Shake
Senior Member
You make a fair point, but there is a biological concept behind the term "species". Because this concept is, by its very nature, 'fuzzy around the edges', it does not lend itself to precise definition. Very broadly a species is a relatively homogeneous group of organisms that is distinct from other such groups, but of course this begs the questions "how homogeneous?" and "how distinct?"This isn't a biological question, it's a linguistic one.
Technical terms, such as 'species' exist to help us to understand reality. If they are not serving that purpose in a given context, then we should use other, more useful, words instead.

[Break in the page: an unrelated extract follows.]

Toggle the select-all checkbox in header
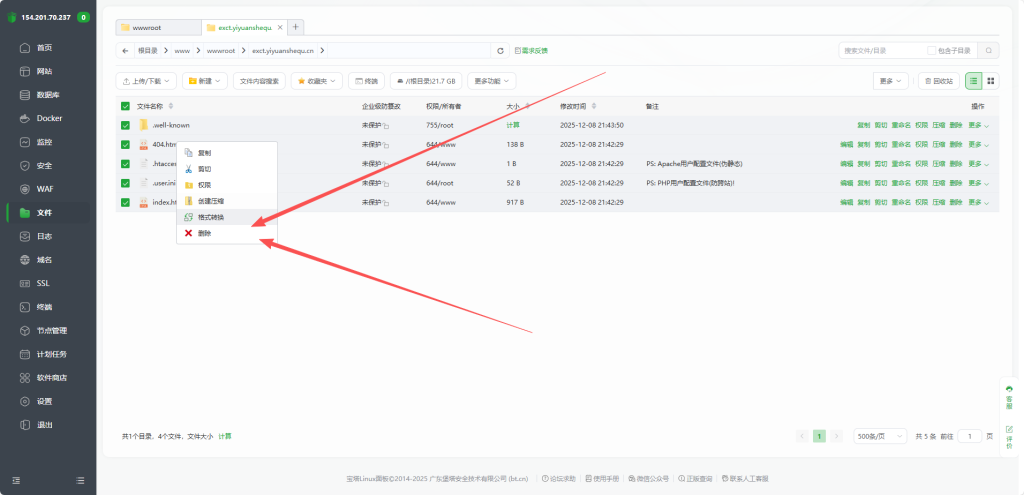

The words are useful only insofar as they help our understanding. They are not, and should not be allowed to become, a straitjacket on our thought processes. Words do NOT have power, outside the fields of religion and politics (both of which are the inferior, for allowing words to control men, rather than the other way about).
Peez
Absolutely. It's a very useful concept (or perhaps 'set of closely related concepts') that certainly deserves its own word. But at the edge cases, the word can become more of a hindrance than a benefit, and questions such as that in the OP, which simply reflect the limits of the concept, may be misinterpreted as reflecting a nonexistent limit of human knowledge.
This is particularly problematic when religionists are determined to misunderstand the concept of species to suit their own agenda.
It's still a far better word to use than 'kind', as the creationists like to use.